Scientific classification
- Kingdom: Animalia
- Phylum: Chordata
- Class: Reptilia
- Clade: Dinosauria
- Clade: Saurischia
- Clade: Theropoda
- Clade: Avialae
- Clade: Euornithes
- Clade: †Ambiortiformes Kurochkin, 1982
- Genera: †Ambiortus; †Apsaravis; †Palintropus?;
- Synonyms: Apsaraviformes Feduccia, 2014; Palintropiformes?
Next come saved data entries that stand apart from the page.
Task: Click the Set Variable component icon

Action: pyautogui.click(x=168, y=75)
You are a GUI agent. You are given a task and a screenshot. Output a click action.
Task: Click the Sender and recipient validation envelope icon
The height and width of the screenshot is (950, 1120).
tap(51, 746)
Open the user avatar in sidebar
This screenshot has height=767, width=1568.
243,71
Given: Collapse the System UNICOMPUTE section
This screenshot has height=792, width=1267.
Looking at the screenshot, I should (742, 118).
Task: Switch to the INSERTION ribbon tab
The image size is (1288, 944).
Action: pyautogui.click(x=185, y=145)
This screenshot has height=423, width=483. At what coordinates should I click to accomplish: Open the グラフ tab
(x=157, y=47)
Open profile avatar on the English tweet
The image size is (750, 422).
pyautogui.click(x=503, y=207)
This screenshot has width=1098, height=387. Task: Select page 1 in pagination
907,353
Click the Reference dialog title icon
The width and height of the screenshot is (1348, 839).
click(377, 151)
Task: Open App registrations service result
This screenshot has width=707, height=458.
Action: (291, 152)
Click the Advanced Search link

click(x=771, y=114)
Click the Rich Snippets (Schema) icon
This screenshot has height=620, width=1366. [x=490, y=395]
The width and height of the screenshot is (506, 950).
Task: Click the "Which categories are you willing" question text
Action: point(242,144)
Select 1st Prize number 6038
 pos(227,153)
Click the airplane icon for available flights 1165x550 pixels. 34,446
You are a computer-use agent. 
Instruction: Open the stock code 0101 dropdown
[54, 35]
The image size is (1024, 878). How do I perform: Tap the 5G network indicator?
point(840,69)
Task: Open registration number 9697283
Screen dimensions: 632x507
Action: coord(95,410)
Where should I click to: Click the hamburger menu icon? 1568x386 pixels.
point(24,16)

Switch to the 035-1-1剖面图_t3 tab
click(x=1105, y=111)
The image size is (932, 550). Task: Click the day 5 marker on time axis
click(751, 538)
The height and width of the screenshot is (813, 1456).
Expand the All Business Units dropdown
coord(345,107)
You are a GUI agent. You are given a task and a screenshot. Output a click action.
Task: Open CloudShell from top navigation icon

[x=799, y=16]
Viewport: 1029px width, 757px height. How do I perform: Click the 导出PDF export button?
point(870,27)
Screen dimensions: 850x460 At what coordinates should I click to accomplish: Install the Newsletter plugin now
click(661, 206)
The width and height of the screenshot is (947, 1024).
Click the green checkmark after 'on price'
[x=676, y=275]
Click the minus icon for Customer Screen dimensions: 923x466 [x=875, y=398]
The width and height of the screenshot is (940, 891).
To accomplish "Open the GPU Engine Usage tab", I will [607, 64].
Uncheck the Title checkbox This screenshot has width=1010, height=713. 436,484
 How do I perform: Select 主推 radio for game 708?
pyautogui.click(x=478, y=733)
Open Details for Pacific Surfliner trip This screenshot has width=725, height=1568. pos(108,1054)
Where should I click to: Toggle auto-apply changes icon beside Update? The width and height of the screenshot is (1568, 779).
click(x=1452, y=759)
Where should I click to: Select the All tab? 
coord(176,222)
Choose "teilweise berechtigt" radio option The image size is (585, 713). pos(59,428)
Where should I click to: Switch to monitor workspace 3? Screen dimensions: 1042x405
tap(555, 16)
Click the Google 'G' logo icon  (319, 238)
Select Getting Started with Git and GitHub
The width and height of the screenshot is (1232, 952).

Longrich, Tokaryk and Field, 2011;

= Ambiortiformes =

Extinct clade of dinosaurs

Ambiortiformes is a group of prehistoric ornithuromorph dinosaurs.
==Cladistic analyses==
The first species to be included, Ambiortus dementjevi, lived sometime during the Barremian age between 136.4 and 125 million years ago in today's Mongolia. A. dementjevi belongs to the Ornithuromorpha (the group containing modern birds but not enantiornithes), according to all published cladistic analyses. However, the exact position of the species within this group has been controversial. Most analyses have found it to be either an unresolved member of the Ornithurae, or a more primitive member of Ornithuromorpha. One 2006 study, for example, found it to be more primitive than Yanornis but more advanced than Hongshanornis, or even a member of the specific group containing both Yanornis and Yixianornis.
==Inclusions==

The group includes at least Ambiortus and possibly the supposed close relative Apsaravis. The results of a cladistic analysis published in 2011 indicate that Apsaravis and Palintropus are very closely related.